**INSTRUCTIONS TO FOLLOW**
Give only the number of lines in the data below that contain the word "width".

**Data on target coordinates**
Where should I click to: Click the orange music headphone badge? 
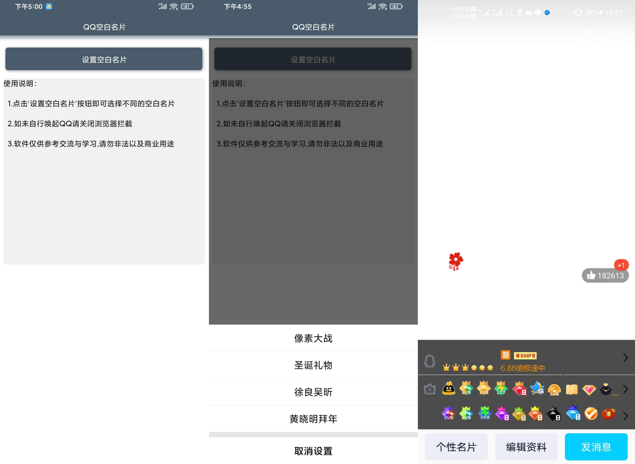554,389
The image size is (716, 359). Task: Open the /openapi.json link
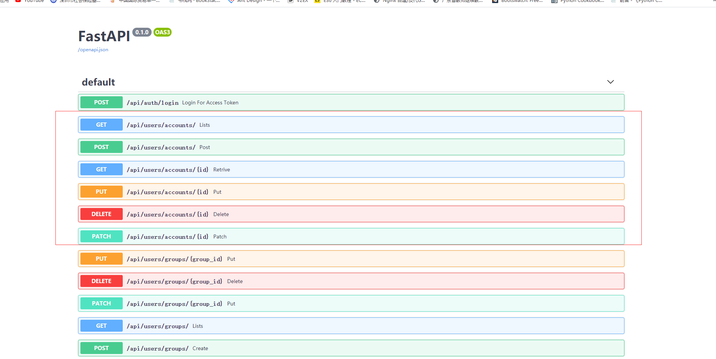click(93, 50)
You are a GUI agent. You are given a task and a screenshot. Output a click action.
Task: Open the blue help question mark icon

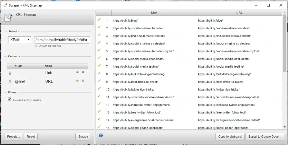[x=101, y=135]
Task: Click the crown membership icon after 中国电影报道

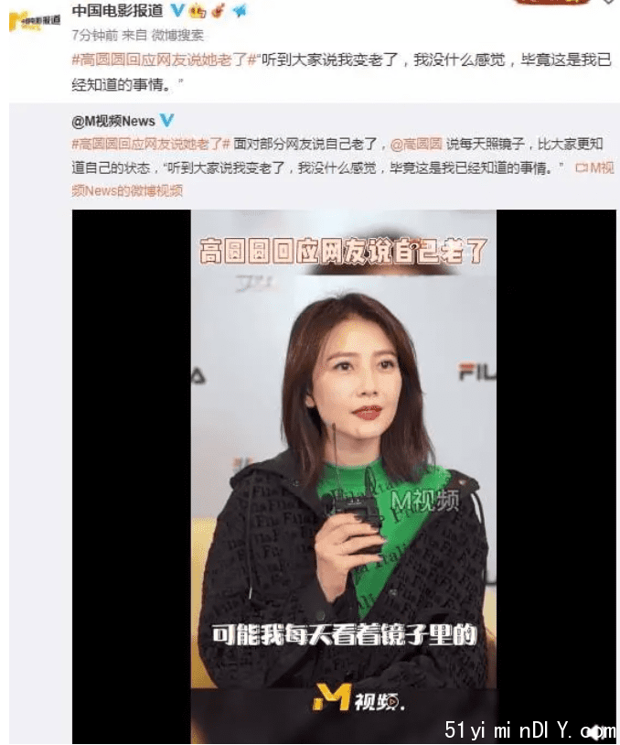Action: click(198, 11)
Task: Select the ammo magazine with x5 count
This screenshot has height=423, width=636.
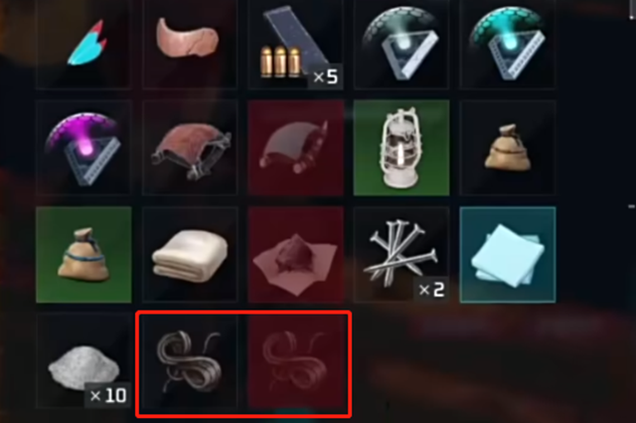Action: pyautogui.click(x=296, y=43)
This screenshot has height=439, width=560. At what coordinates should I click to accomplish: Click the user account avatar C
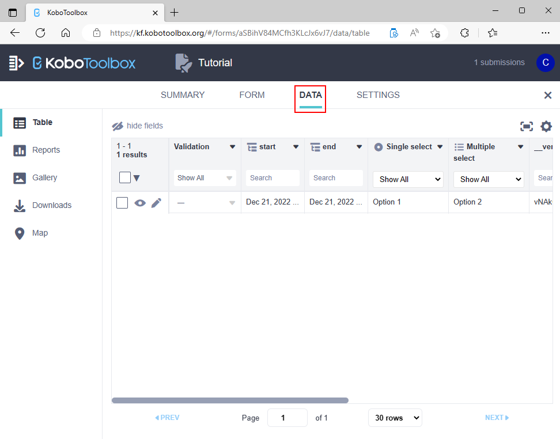[545, 63]
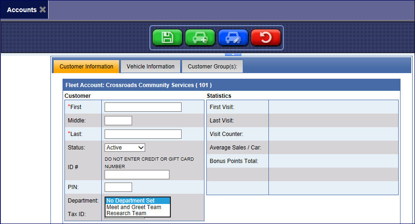Click the blue Edit Vehicle car icon
The height and width of the screenshot is (224, 415).
(x=233, y=38)
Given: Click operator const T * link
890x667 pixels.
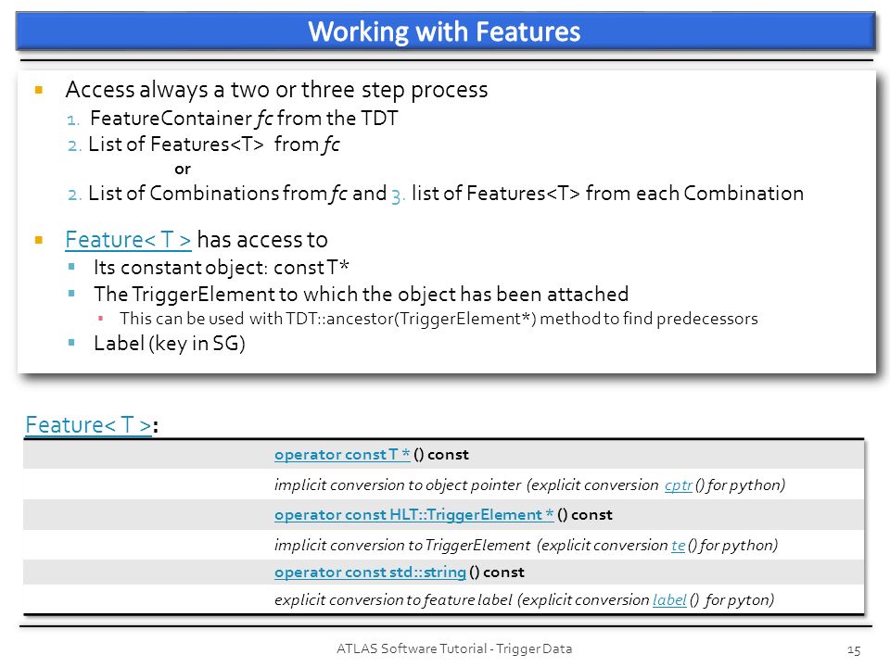Looking at the screenshot, I should 342,454.
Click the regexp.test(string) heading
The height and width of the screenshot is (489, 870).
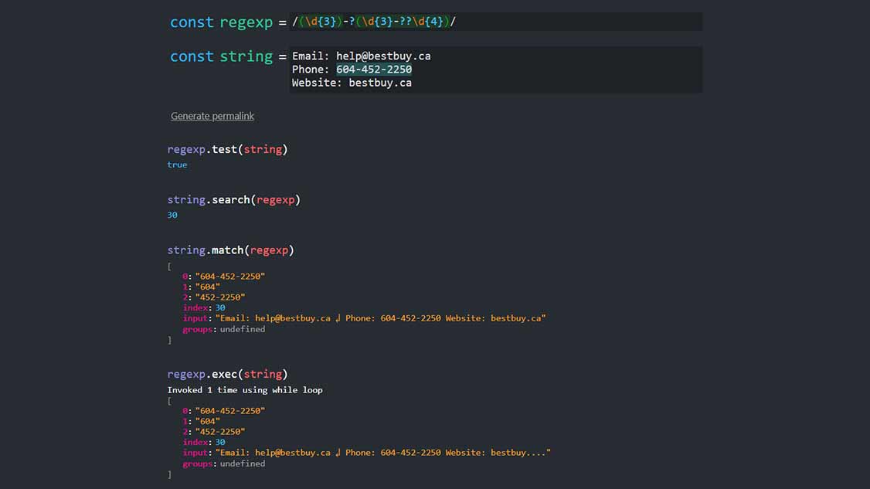pos(227,149)
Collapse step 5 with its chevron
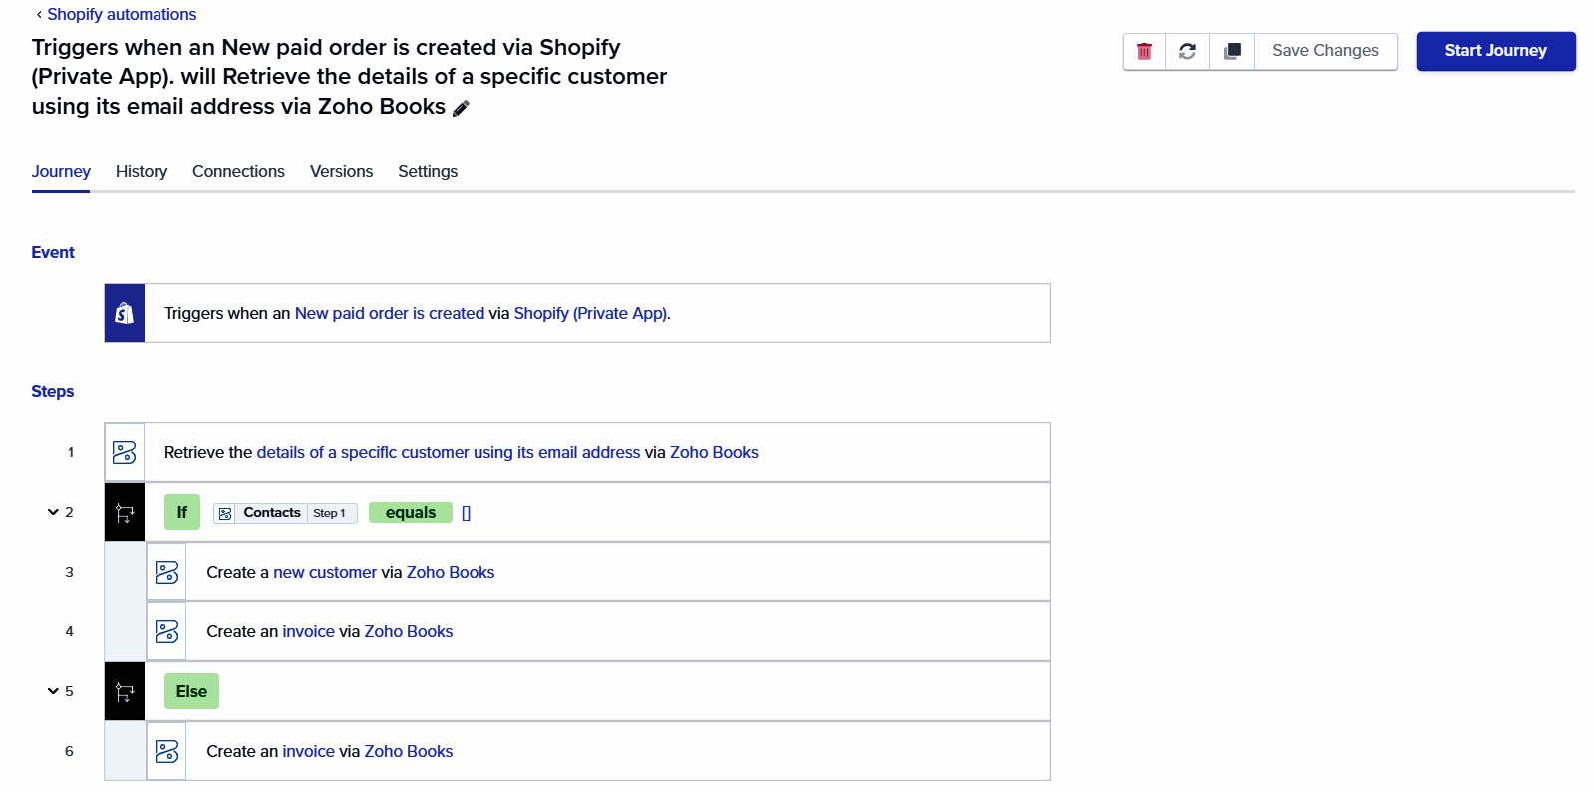 [x=53, y=691]
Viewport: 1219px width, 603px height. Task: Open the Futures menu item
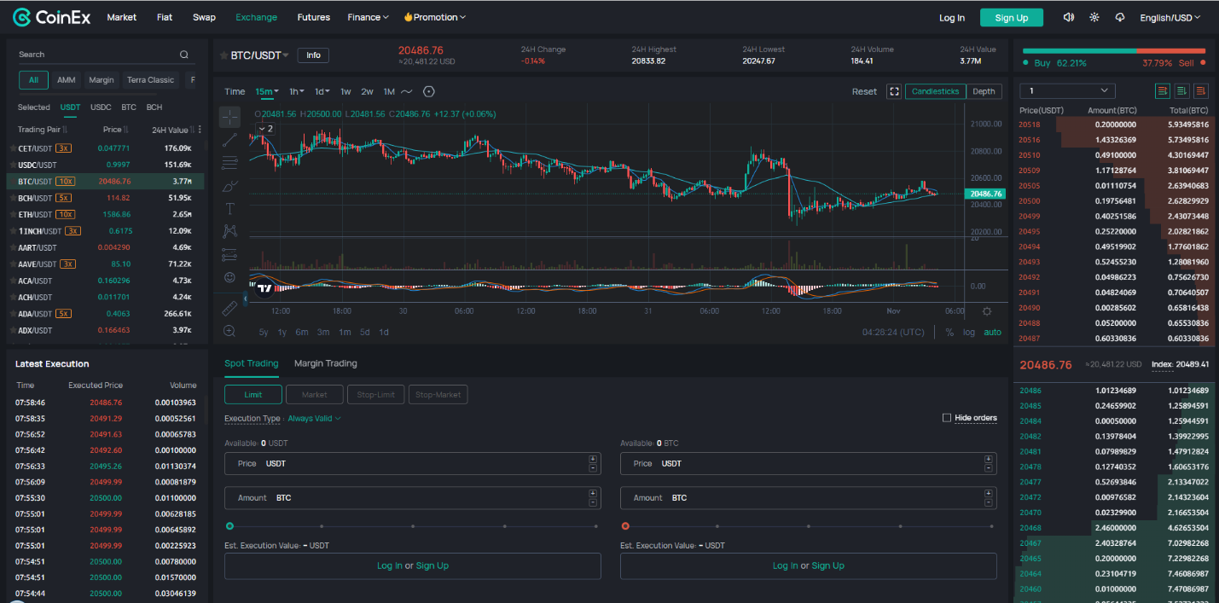pos(313,18)
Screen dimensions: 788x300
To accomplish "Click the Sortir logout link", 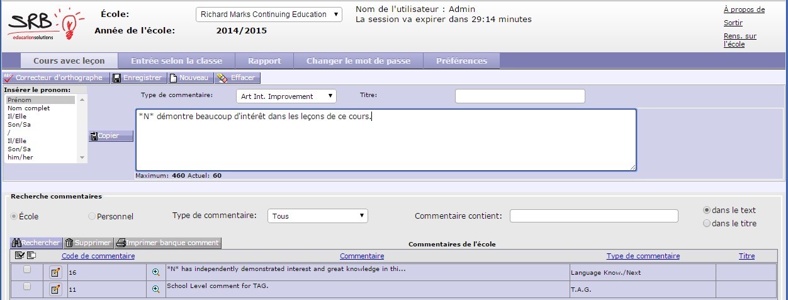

**EXERCISE RESULT**
5